## [DIRECTIONS]
Each entry below needs to be retyped exactly as given.
____________
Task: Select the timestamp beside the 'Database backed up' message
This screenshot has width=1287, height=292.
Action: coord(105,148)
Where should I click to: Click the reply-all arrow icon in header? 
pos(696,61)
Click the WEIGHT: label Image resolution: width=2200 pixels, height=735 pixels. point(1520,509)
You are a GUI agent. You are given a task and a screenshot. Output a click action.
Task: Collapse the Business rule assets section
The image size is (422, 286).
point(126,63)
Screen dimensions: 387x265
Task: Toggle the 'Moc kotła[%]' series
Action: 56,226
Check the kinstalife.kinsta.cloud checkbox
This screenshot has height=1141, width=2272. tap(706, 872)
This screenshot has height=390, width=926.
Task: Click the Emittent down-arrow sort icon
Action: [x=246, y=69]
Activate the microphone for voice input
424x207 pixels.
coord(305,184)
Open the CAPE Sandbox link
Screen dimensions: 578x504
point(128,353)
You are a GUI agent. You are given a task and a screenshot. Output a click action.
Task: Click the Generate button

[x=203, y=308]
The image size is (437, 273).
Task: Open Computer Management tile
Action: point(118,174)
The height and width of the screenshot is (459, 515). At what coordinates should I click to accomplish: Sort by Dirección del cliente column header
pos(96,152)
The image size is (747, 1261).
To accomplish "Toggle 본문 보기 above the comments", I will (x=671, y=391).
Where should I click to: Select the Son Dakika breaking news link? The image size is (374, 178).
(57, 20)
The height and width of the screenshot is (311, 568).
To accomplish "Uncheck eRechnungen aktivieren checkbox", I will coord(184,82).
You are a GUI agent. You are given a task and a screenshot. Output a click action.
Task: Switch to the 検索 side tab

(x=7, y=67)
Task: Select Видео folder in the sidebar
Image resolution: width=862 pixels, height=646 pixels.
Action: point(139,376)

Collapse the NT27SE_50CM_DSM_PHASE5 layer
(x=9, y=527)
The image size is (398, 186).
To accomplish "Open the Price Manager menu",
____________
## [SOLUTION TO THIS TASK]
Task: Select the timestamp beside the 'Database backed up' message
This screenshot has width=1287, height=292.
Action: coord(105,148)
Where should I click to: Click the reply-all arrow icon in header? 
pos(696,61)
Click the WEIGHT: label Image resolution: width=2200 pixels, height=735 pixels. point(1520,509)
You are a GUI agent. You are given a task and a screenshot. Output a click action.
Task: Collapse the Business rule assets section
The image size is (422, 286).
point(126,63)
Screen dimensions: 387x265
Task: Toggle the 'Moc kotła[%]' series
Action: 56,226
Check the kinstalife.kinsta.cloud checkbox
This screenshot has height=1141, width=2272. tap(706, 872)
This screenshot has height=390, width=926.
Task: Click the Emittent down-arrow sort icon
Action: [x=246, y=69]
Activate the microphone for voice input
424x207 pixels.
coord(305,184)
Open the CAPE Sandbox link
Screen dimensions: 578x504
point(128,353)
You are a GUI agent. You are given a task and a screenshot. Output a click action.
Task: Click the Generate button

[x=203, y=308]
The image size is (437, 273).
Task: Open Computer Management tile
Action: point(118,174)
The height and width of the screenshot is (459, 515). At what coordinates should I click to accomplish: Sort by Dirección del cliente column header
pos(96,152)
The image size is (747, 1261).
To accomplish "Toggle 본문 보기 above the comments", I will (x=671, y=391).
Where should I click to: Select the Son Dakika breaking news link? The image size is (374, 178).
(57, 20)
The height and width of the screenshot is (311, 568).
To accomplish "Uncheck eRechnungen aktivieren checkbox", I will coord(184,82).
You are a GUI agent. You are given a task and a screenshot. Output a click action.
Task: Switch to the 検索 side tab

(x=7, y=67)
Task: Select Видео folder in the sidebar
Image resolution: width=862 pixels, height=646 pixels.
Action: point(139,376)

Collapse the NT27SE_50CM_DSM_PHASE5 layer
(x=9, y=527)
The image size is (398, 186).
To accomplish "Open the Price Manager menu",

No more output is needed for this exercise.